WHAT THE EXERCISE ASKS =
Starting with the first of the entries and going on through the line containing "click(311, 731)", write out every line again, requests included, and shift each coordinate in the answers by adding 27.

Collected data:
※

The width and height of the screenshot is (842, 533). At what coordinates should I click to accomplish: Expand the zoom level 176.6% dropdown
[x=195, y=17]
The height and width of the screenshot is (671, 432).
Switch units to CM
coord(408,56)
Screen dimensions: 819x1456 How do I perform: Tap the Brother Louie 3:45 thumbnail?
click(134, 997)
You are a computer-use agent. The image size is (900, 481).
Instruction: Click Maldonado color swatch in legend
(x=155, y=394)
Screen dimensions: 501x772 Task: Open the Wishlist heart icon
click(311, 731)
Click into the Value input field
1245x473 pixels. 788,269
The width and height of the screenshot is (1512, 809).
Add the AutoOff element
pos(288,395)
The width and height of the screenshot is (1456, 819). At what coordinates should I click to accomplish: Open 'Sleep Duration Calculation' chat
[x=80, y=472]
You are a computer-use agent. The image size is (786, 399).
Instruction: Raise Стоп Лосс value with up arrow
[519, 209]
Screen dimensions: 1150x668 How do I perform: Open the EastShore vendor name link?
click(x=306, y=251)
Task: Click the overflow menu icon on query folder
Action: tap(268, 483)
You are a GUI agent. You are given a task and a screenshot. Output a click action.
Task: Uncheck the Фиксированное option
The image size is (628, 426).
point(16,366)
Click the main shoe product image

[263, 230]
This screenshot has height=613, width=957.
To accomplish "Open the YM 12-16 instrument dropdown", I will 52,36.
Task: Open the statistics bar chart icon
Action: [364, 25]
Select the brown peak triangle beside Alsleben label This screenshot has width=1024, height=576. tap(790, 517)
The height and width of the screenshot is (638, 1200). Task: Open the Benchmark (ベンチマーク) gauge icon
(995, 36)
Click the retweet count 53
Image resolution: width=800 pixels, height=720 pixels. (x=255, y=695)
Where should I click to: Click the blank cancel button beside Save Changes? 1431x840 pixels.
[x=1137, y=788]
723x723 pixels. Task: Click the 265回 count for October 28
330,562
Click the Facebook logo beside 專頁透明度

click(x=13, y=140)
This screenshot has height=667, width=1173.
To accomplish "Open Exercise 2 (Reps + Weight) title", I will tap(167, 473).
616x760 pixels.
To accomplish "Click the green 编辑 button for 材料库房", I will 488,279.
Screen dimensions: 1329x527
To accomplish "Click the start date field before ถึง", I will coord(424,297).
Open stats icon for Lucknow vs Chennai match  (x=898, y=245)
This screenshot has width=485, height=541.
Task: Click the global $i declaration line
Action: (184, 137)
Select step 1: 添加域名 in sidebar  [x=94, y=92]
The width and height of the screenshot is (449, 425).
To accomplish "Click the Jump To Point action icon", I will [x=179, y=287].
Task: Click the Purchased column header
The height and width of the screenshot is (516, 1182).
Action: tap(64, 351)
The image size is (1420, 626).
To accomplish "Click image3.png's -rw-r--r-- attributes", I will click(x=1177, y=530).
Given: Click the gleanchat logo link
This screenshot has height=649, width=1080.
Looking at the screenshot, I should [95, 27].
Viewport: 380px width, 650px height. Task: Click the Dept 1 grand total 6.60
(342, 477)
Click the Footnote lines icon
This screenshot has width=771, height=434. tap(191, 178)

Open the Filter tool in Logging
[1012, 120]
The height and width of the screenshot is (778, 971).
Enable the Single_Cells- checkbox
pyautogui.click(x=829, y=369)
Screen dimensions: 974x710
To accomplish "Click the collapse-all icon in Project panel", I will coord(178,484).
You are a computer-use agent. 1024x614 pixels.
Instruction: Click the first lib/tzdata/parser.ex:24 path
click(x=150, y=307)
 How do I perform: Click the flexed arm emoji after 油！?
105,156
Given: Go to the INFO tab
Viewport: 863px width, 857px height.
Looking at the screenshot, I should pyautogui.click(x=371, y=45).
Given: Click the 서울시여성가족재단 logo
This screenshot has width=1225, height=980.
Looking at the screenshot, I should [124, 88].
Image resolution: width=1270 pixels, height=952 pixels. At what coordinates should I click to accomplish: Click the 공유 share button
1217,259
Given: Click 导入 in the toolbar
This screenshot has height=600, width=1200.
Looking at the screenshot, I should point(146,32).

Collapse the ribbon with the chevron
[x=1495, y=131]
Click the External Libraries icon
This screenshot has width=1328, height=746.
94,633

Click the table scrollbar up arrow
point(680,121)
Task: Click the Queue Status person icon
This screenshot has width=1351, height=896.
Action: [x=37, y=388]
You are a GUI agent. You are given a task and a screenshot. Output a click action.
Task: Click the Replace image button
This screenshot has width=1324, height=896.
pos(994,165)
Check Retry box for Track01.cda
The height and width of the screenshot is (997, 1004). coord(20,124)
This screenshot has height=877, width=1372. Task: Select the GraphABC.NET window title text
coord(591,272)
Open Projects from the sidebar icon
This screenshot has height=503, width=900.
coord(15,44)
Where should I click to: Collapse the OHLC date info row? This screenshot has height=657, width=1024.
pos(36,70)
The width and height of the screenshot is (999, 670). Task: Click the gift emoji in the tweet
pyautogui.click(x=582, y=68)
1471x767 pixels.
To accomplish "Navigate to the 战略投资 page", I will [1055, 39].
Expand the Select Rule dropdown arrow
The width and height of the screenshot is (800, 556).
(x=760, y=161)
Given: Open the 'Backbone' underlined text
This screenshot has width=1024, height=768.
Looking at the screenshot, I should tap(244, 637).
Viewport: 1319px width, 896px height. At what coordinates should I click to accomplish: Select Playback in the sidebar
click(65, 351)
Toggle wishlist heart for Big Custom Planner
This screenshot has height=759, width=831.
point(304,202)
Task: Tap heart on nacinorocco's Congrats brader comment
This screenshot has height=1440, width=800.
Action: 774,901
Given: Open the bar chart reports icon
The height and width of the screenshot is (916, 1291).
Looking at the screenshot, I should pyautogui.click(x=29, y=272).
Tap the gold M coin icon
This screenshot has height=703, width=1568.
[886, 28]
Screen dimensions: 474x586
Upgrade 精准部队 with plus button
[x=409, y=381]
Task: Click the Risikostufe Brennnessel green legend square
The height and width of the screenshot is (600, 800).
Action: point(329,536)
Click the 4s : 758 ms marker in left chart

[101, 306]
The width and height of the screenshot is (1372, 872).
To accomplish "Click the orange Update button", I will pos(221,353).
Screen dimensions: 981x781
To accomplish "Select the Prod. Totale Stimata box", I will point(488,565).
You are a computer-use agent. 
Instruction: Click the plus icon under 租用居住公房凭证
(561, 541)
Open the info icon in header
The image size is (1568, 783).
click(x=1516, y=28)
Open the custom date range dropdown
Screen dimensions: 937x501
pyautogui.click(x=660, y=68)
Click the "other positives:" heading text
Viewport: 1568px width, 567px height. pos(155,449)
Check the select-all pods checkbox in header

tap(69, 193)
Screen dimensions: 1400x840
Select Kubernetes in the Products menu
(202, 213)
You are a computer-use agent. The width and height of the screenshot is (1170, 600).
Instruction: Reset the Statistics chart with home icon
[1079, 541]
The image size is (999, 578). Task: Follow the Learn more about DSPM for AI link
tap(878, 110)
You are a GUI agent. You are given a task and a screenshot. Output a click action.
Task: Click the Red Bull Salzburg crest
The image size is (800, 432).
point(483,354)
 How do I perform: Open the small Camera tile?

※

OUTPUT OF THE TASK =
The width and height of the screenshot is (842, 533). At what coordinates should I click to accomplish: Expand the zoom level 176.6% dropdown
[x=222, y=44]
The height and width of the screenshot is (671, 432).
Switch units to CM
coord(435,83)
Screen dimensions: 819x1456 How do I perform: Tap the Brother Louie 3:45 thumbnail?
click(161, 1024)
You are a computer-use agent. The image size is (900, 481).
Instruction: Click Maldonado color swatch in legend
(x=182, y=421)
Screen dimensions: 501x772 Task: Open the Wishlist heart icon
click(338, 758)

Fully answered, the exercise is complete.